▸ Set problem: Rewrite the material below with "interface agent" substituted for each occurrence of "GUI agent", keeping everything else the same.

(Word and element location data)
=-=-=-=-=
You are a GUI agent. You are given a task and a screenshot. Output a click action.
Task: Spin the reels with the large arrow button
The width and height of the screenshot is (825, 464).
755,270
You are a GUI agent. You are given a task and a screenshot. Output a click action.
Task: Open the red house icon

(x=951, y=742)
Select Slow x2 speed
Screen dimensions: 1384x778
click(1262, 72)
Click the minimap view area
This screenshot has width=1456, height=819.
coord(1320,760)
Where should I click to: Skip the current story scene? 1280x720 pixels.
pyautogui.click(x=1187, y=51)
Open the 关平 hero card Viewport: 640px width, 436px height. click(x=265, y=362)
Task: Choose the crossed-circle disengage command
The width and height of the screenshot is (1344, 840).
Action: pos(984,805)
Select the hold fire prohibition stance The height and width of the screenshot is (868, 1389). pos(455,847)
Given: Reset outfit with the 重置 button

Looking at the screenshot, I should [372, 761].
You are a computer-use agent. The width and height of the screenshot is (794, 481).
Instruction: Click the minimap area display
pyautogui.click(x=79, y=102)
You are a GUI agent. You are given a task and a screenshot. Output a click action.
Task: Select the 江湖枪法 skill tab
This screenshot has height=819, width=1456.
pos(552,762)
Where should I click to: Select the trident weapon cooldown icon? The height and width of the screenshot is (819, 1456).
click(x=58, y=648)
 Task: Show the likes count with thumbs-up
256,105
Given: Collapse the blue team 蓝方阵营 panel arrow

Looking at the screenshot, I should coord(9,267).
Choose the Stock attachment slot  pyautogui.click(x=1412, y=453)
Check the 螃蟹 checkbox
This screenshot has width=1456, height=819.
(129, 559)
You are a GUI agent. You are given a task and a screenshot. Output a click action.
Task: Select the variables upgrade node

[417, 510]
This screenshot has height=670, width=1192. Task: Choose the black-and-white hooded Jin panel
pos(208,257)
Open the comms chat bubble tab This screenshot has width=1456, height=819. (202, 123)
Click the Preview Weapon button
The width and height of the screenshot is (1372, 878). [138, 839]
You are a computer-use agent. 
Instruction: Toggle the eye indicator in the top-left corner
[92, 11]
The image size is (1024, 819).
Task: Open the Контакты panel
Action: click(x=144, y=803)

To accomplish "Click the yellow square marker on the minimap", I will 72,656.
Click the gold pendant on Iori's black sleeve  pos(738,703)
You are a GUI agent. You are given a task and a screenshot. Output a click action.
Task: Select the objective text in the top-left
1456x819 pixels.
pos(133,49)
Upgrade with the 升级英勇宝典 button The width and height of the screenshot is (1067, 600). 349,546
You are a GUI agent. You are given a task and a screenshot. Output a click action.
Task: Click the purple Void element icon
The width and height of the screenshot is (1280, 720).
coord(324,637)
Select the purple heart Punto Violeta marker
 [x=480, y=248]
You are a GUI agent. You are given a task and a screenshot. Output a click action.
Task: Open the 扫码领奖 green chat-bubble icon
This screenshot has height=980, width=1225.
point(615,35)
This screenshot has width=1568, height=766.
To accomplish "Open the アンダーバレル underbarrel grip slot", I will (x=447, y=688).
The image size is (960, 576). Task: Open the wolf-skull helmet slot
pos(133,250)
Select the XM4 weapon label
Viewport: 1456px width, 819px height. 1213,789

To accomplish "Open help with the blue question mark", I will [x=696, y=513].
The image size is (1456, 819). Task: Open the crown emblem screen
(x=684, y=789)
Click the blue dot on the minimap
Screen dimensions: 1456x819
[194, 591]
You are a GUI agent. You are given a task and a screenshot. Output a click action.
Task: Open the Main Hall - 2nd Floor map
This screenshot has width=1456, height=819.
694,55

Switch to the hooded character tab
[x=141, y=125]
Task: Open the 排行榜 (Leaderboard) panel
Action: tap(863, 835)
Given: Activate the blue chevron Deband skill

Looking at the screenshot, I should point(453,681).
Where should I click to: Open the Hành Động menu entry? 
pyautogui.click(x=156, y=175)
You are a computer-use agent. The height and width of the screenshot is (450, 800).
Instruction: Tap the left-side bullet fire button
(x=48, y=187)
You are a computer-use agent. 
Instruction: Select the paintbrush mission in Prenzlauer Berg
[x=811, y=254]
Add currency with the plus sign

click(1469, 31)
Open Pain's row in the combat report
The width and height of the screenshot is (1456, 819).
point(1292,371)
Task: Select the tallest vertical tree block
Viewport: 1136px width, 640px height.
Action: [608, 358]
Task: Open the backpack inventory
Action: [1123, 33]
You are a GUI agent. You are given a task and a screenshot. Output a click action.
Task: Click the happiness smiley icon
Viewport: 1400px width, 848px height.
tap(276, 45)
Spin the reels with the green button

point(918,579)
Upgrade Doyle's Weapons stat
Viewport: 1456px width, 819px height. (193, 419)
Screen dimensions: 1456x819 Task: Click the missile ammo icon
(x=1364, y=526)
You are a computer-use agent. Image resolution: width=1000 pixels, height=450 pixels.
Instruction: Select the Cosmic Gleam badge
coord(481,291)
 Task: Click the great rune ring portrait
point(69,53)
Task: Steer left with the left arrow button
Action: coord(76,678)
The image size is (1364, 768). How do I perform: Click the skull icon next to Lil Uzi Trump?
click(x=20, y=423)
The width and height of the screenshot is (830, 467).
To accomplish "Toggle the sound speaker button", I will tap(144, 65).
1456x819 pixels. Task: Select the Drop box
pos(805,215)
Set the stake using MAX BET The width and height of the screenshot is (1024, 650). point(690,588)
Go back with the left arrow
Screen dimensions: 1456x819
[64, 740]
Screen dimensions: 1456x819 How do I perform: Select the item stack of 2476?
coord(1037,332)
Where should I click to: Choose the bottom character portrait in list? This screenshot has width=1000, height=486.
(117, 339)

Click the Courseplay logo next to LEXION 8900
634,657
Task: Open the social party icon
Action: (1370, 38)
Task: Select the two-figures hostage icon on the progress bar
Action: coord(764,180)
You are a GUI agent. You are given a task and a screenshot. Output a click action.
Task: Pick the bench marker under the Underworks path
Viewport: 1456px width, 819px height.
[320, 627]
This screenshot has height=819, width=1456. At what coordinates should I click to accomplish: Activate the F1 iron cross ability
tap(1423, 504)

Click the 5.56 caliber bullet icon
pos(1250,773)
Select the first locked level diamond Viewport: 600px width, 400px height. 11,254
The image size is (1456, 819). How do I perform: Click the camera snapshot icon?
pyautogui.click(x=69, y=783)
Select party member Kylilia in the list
=-=-=-=-=
▸ Finished answer:
You are a interface agent. You are given a task and a screenshot. Output a click action.
Task: Spin the reels with the large arrow button
The width and height of the screenshot is (825, 464).
755,270
You are a interface agent. You are given a task and a screenshot. Output a click action.
Task: Open the red house icon

(x=951, y=742)
Select Slow x2 speed
Screen dimensions: 1384x778
click(1262, 72)
Click the minimap view area
This screenshot has width=1456, height=819.
coord(1320,760)
Where should I click to: Skip the current story scene? 1280x720 pixels.
pyautogui.click(x=1187, y=51)
Open the 关平 hero card Viewport: 640px width, 436px height. click(x=265, y=362)
Task: Choose the crossed-circle disengage command
The width and height of the screenshot is (1344, 840).
Action: pos(984,805)
Select the hold fire prohibition stance The height and width of the screenshot is (868, 1389). pos(455,847)
Given: Reset outfit with the 重置 button

Looking at the screenshot, I should [372, 761].
You are a computer-use agent. The width and height of the screenshot is (794, 481).
Instruction: Click the minimap area display
pyautogui.click(x=79, y=102)
You are a interface agent. You are given a task and a screenshot. Output a click action.
Task: Select the 江湖枪法 skill tab
This screenshot has height=819, width=1456.
pos(552,762)
Where should I click to: Select the trident weapon cooldown icon? The height and width of the screenshot is (819, 1456).
click(x=58, y=648)
 Task: Show the likes count with thumbs-up
256,105
Given: Collapse the blue team 蓝方阵营 panel arrow

Looking at the screenshot, I should coord(9,267).
Choose the Stock attachment slot  pyautogui.click(x=1412, y=453)
Check the 螃蟹 checkbox
This screenshot has width=1456, height=819.
(129, 559)
You are a interface agent. You are given a task and a screenshot. Output a click action.
Task: Select the variables upgrade node

[417, 510]
This screenshot has height=670, width=1192. Task: Choose the black-and-white hooded Jin panel
pos(208,257)
Open the comms chat bubble tab This screenshot has width=1456, height=819. (202, 123)
Click the Preview Weapon button
The width and height of the screenshot is (1372, 878). [138, 839]
You are a computer-use agent. 
Instruction: Toggle the eye indicator in the top-left corner
[92, 11]
The image size is (1024, 819).
Task: Open the Контакты panel
Action: click(x=144, y=803)

To accomplish "Click the yellow square marker on the minimap", I will 72,656.
Click the gold pendant on Iori's black sleeve  pos(738,703)
You are a interface agent. You are given a task and a screenshot. Output a click action.
Task: Select the objective text in the top-left
1456x819 pixels.
pos(133,49)
Upgrade with the 升级英勇宝典 button The width and height of the screenshot is (1067, 600). 349,546
You are a interface agent. You are given a task and a screenshot. Output a click action.
Task: Click the purple Void element icon
The width and height of the screenshot is (1280, 720).
coord(324,637)
Select the purple heart Punto Violeta marker
 [x=480, y=248]
You are a interface agent. You are given a task and a screenshot. Output a click action.
Task: Open the 扫码领奖 green chat-bubble icon
This screenshot has height=980, width=1225.
point(615,35)
This screenshot has width=1568, height=766.
To accomplish "Open the アンダーバレル underbarrel grip slot", I will (x=447, y=688).
The image size is (960, 576). Task: Open the wolf-skull helmet slot
pos(133,250)
Select the XM4 weapon label
Viewport: 1456px width, 819px height. 1213,789

To accomplish "Open help with the blue question mark", I will [x=696, y=513].
The image size is (1456, 819). Task: Open the crown emblem screen
(x=684, y=789)
Click the blue dot on the minimap
Screen dimensions: 1456x819
[194, 591]
You are a interface agent. You are given a task and a screenshot. Output a click action.
Task: Open the Main Hall - 2nd Floor map
This screenshot has width=1456, height=819.
694,55

Switch to the hooded character tab
[x=141, y=125]
Task: Open the 排行榜 (Leaderboard) panel
Action: tap(863, 835)
Given: Activate the blue chevron Deband skill

Looking at the screenshot, I should point(453,681).
Where should I click to: Open the Hành Động menu entry? 
pyautogui.click(x=156, y=175)
You are a computer-use agent. The height and width of the screenshot is (450, 800).
Instruction: Tap the left-side bullet fire button
(x=48, y=187)
You are a computer-use agent. 
Instruction: Select the paintbrush mission in Prenzlauer Berg
[x=811, y=254]
Add currency with the plus sign

click(1469, 31)
Open Pain's row in the combat report
The width and height of the screenshot is (1456, 819).
point(1292,371)
Task: Select the tallest vertical tree block
Viewport: 1136px width, 640px height.
Action: [608, 358]
Task: Open the backpack inventory
Action: [1123, 33]
You are a interface agent. You are given a task and a screenshot. Output a click action.
Task: Click the happiness smiley icon
Viewport: 1400px width, 848px height.
tap(276, 45)
Spin the reels with the green button

point(918,579)
Upgrade Doyle's Weapons stat
Viewport: 1456px width, 819px height. (193, 419)
Screen dimensions: 1456x819 Task: Click the missile ammo icon
(x=1364, y=526)
You are a computer-use agent. Image resolution: width=1000 pixels, height=450 pixels.
Instruction: Select the Cosmic Gleam badge
coord(481,291)
 Task: Click the great rune ring portrait
point(69,53)
Task: Steer left with the left arrow button
Action: coord(76,678)
The image size is (1364, 768). How do I perform: Click the skull icon next to Lil Uzi Trump?
click(x=20, y=423)
The width and height of the screenshot is (830, 467).
To accomplish "Toggle the sound speaker button", I will tap(144, 65).
1456x819 pixels. Task: Select the Drop box
pos(805,215)
Set the stake using MAX BET The width and height of the screenshot is (1024, 650). point(690,588)
Go back with the left arrow
Screen dimensions: 1456x819
[64, 740]
Screen dimensions: 1456x819 How do I perform: Select the item stack of 2476?
coord(1037,332)
Where should I click to: Choose the bottom character portrait in list? This screenshot has width=1000, height=486.
(117, 339)

Click the Courseplay logo next to LEXION 8900
634,657
Task: Open the social party icon
Action: (1370, 38)
Task: Select the two-figures hostage icon on the progress bar
Action: coord(764,180)
You are a interface agent. You are given a task and a screenshot. Output a click action.
Task: Pick the bench marker under the Underworks path
Viewport: 1456px width, 819px height.
[320, 627]
This screenshot has height=819, width=1456. At what coordinates should I click to accomplish: Activate the F1 iron cross ability
tap(1423, 504)

Click the 5.56 caliber bullet icon
pos(1250,773)
Select the first locked level diamond Viewport: 600px width, 400px height. 11,254
The image size is (1456, 819). How do I perform: Click the camera snapshot icon?
pyautogui.click(x=69, y=783)
Select party member Kylilia in the list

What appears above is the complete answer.